We take an arbitrary radius \(r > 0\), denote \(\alpha _m = 2^{-m} \pi , m\ge 0\), and consider an isosceles triangle AOB, where \(A=(r,0)^T\), \(B = (r\cos \alpha _n, r\sin \alpha _n)^T\), and O is the origin. Double this triangle about the line \(\ell _{\alpha _n} = OB\), then double the obtained quadrilateral about \(\ell _{\alpha _{n-1}}\) (the lateral side different from OA), then about \(\ell _{\alpha _{n-2}}\), etc.. After n doublings (the last one is about \(\ell _1\), which is abscissa) we get the regular \(2^n\)-gon inscribed in the circle of radius r. We denote this polygon by \(rT_n\). Thus, \(T_n\) is the \(2^n\)-gon inscribed in the unit circle. Note that the initial triangle AOB is defined by the system of linear inequalities

$$\begin{aligned}&0\le y\le x\tan \alpha _n, \quad \text {and} \\&x+y\tan \alpha _{n+1} \le r. \end{aligned}$$

Thus, we obtain the following description of the set \(rT_n\), which is a regular \(2^n\)-gon inscribed in the circle of radius r:

$$\begin{aligned} rT_n = \bigl (x_{2n+1}, x_{2n+2} \bigr )^T \, \end{aligned}$$
$$\begin{aligned} \left\{ \begin{aligned}&0 \le x_2 \le x_1\tan \alpha _{n-1}{} & {} \\&x_1\ +\ x_2 \tan \alpha _{n}\ \le \ r{} & {} \\&\text{ for } \ k = 1, \dots , n:{} & {} \\&x_{2k+1} \cos \alpha _{n-k} + x_{2k+2} \sin \alpha _{n-k}&= x_{2k-1} \cos \alpha _{n-k} + x_{2k} \sin \alpha _{n-k} \\&\left| - x_{2k+1} \sin \alpha _{n-k} + x_{2k+2} \cos \alpha _{n-k} \right|&\le x_{2k-1} \sin \alpha _{n-k} - x_{2k} \cos \alpha _{n-k} \\ \end{aligned} \right. \end{aligned}$$
(16)

in the variables \(k=1,\ldots ,n\), \(r, x_1, \ldots , x_{2n+2}\). The inequality with modulus \(|a|\le b\) is replaced by the system \(a \le b\), \(-a \le b\). The system (16) consists of \(3n+3\) linear constraints (equations and inequalities) with \(2n+3\) variables. For all vectors \(X = (x_1, \ldots , x_{2n+2})^T\) satisfying system (16), the vector composed by the two last components \((x_{2n+1}, x_{2n+2})^T\) fills the regular \(2^n\)-gon. So, this \(2^n\)-gon is a projection of a \((2n+2)\)-dimensional polyhedron to the plane. This polyhedron has \(3n+3\) facets.

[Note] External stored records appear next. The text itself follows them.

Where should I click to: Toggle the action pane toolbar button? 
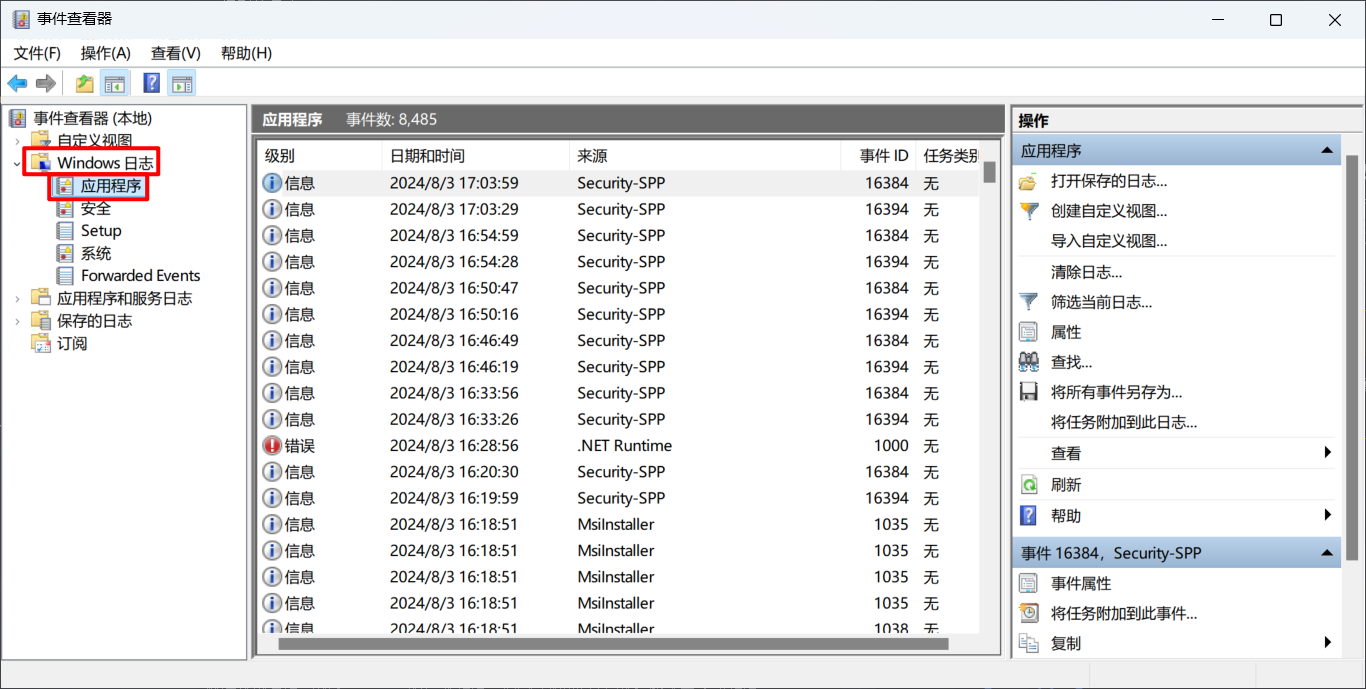(182, 83)
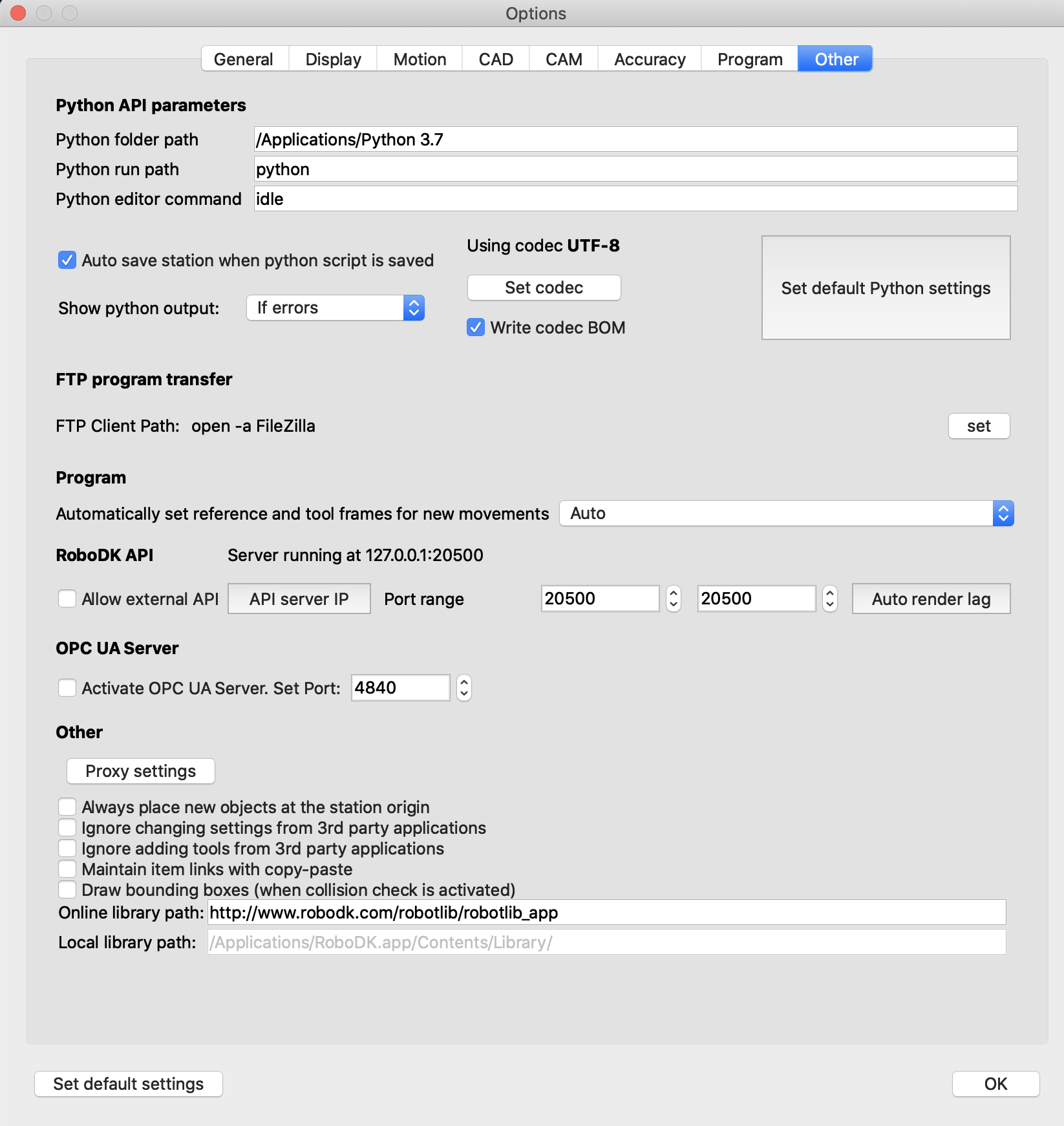Close the Options window
This screenshot has height=1126, width=1064.
18,13
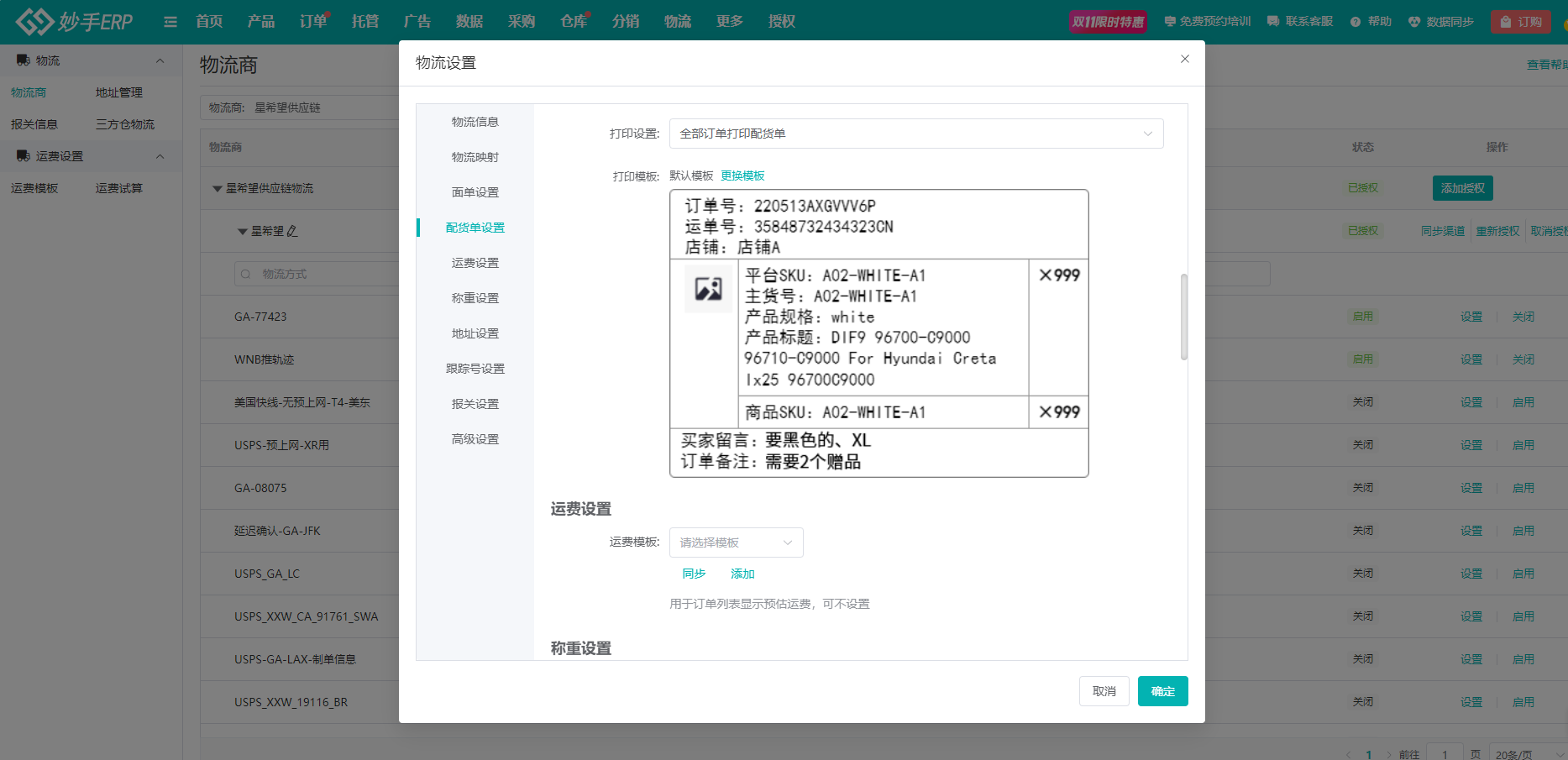
Task: Open the 打印设置 dropdown
Action: pyautogui.click(x=915, y=134)
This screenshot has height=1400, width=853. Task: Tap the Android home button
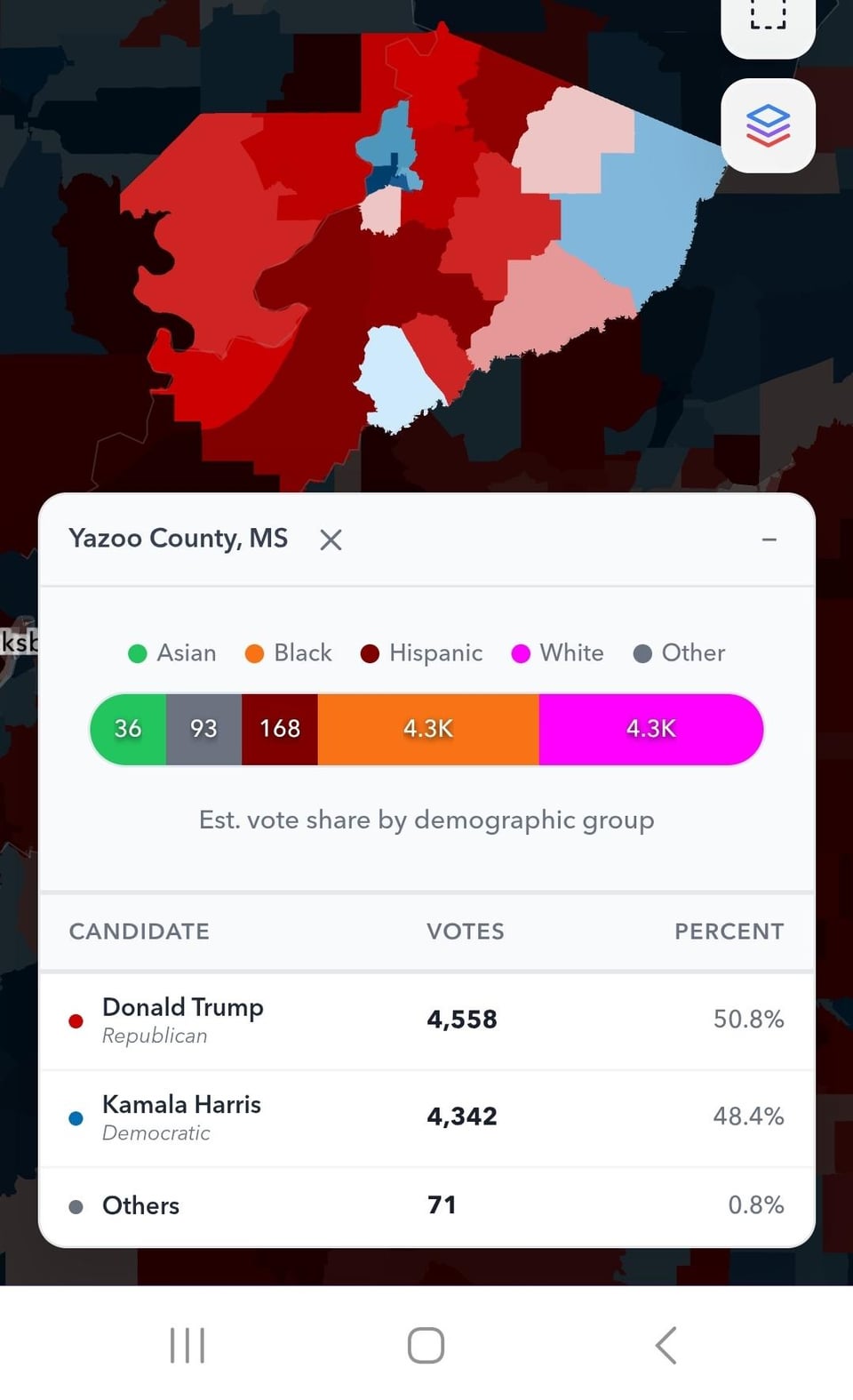pyautogui.click(x=426, y=1345)
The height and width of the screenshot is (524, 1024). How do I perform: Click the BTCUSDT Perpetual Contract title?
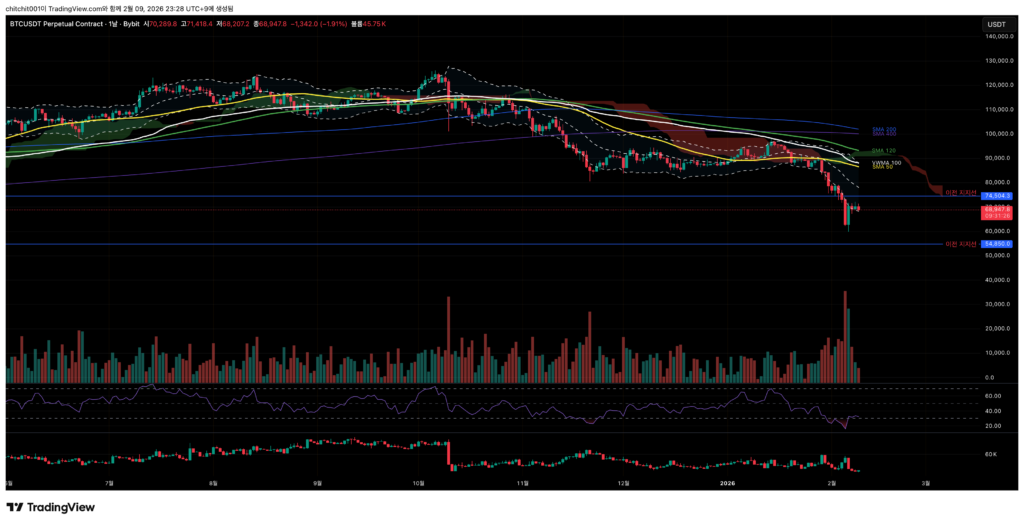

10.1.3 Construction of an affine-regular \(2^n\)-gon inscribed in an ellipse

For an arbitrary ellipse \(E({\varvec{a}}, {\varvec{b}})\), the point \(x_{2n+1}{\varvec{a}}+ x_{2n+2}{\varvec{b}}\) runs over an affine-regular \(2^n\)-gon inscribed in the ellipse \(rE({\varvec{a}}, {\varvec{b}})\) as the vector \(X = \bigl (x_1, \ldots , x_{2n+2}\bigr )\) runs over the set of solutions of the linear system (16) with this value of r.

10.2 Solving Problem PE by the fast polygonal approximation

We approximate all ellipses \(E_j = E({\varvec{a}}_j, {\varvec{b}}_j)\), \(j = 1, \ldots , N\) by polygons and then decide whether \({\varvec{w}}\in P\) with some approximation factor.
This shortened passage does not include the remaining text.